Whatever the case is, the Trojans, from the secondary to the coaches, have to turn losses by three or less into victories. I include Notre Dame in the UW/Stanford slush pile. By doing so it means that USC could have legitimately turned an 8-5 campaign into an 11-2 juggernaut this past year, by making one more play here or there. Wow, huge difference.
This section is not casting blame on any part of the team. This slide is simply saying “find a way to win those games decided by a handful or less this year.” That’s what Auburn did in their run. That’s what is required to have a winning season of 10 or 11 wins.
Trap games. Is anyone else but me tired of seeing USC lose to Oregon State? Washington? That’s not even legal in my book of hypothetical scenarios.
We’re talking Oregon State and Washington, not elite teams by any means. Washington gets stoked to play Nebraska in the Holiday Bowl. USC lollops through tunnels if they have to come out of any tunnel for a bowl game before January 1st. Oregon is always happy to be bowl eligible. USC is disappointed if it’s not eligible for the BCS championship following the final regular season game. Do you see the difference?
The talent level is not USC caliber. Period. There is no negotiating that point. So if the better talented team can simply execute, the games should be boring actually, with USC rolling to commanding victories.
Sure, these teams get all amped up for the big cardinal-and-gold machine to come into town. But USC should put these middle-of-the-road conference teams to bed, in their rightful place.
Marc Tyler said after the OSU loss: “We’re kids.” As if that excuses their team-wide brain cramps and performance underachievments.
USC cannot have any games where they want to be kids instead of kings of the gridiron.
Turnovers. Would the defense please wrap with one hand and go for the ball with the other during tackling?

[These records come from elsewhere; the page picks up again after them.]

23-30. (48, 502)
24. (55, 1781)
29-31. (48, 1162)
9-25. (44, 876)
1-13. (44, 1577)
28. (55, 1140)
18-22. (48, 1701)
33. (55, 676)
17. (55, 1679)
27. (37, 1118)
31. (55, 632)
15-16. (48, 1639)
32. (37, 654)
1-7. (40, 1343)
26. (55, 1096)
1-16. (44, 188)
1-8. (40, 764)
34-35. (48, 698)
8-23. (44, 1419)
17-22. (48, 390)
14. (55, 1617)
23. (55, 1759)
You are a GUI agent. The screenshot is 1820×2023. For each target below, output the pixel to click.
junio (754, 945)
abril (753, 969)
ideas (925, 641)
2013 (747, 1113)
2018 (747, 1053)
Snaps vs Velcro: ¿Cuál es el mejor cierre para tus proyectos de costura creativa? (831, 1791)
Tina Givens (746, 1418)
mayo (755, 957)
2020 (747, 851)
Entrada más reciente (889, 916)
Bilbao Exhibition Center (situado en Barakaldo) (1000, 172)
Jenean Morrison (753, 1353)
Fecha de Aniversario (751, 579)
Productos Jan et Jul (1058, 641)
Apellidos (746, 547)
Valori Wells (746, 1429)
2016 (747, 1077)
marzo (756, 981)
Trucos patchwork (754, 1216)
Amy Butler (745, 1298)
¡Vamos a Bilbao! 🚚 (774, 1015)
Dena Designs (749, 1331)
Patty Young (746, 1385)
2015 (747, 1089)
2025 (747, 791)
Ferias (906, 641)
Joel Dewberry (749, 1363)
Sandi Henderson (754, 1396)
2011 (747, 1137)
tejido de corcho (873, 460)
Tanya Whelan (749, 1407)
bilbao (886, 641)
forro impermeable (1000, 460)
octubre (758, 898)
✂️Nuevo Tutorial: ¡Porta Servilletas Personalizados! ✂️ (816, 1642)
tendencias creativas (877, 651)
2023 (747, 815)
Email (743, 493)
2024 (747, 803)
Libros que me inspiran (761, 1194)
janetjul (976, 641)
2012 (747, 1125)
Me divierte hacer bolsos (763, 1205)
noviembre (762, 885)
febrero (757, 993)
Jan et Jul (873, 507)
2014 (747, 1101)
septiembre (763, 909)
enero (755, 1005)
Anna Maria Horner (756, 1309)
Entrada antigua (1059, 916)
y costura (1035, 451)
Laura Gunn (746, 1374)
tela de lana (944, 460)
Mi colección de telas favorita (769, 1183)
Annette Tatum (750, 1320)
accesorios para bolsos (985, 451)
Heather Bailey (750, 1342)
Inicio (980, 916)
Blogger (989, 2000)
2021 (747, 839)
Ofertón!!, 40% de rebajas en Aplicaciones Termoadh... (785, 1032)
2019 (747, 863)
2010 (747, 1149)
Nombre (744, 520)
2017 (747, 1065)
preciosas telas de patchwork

This is standard operating procedure for tackling in the modern century, but it was not too often I recall the opponents putting the ball on the carpet. In other words, the defense has to create more turnovers than last year. The defensive line should be in the backfield more this year, so this should not be too hard to make happen.
With 80 players on scholarship this fall, tackling should improve.
I cannot tell you how many times I waited for more takeaways during the game, something the defense forced or caused to go their way by creating some chaos or through a monster or skilled collision on the man with the ball.
The defense has to make the opposing offense feel their presence enough to a shake out a ball from their hands or force the quarterback into hasty passes. The defense has to make opposing offenses extremely uncomfortable with their schemes.
They did it to the prolific Trojan offense at times. So the favor can be returned in 2011.
Stop giving up the big plays on defense. Period. Gee whiz. This was so pathetic to watch at times.
Don't only stop big plays on defense, but make some plays on offense.
With the repertoire and bevy of offensive talent at Kiffin’s disposal, then the team should be going vertical more, not side to side. Barkley has a great arm and the team was passing east-west too much. This doesn’t mean launching the ball 50 yards ahead each down. It means playing more aggressively and stop trying to pathologize Barkley so much. “Matt just didn’t seem like he...” Kiffin said a couple of times regarding reasons he reigned Matt in and went to conservative play calling.
Let Matt and the offense continually play to win, not play not to lose.
Of course. But these are things I think USC can control and prepare themselves for to have success.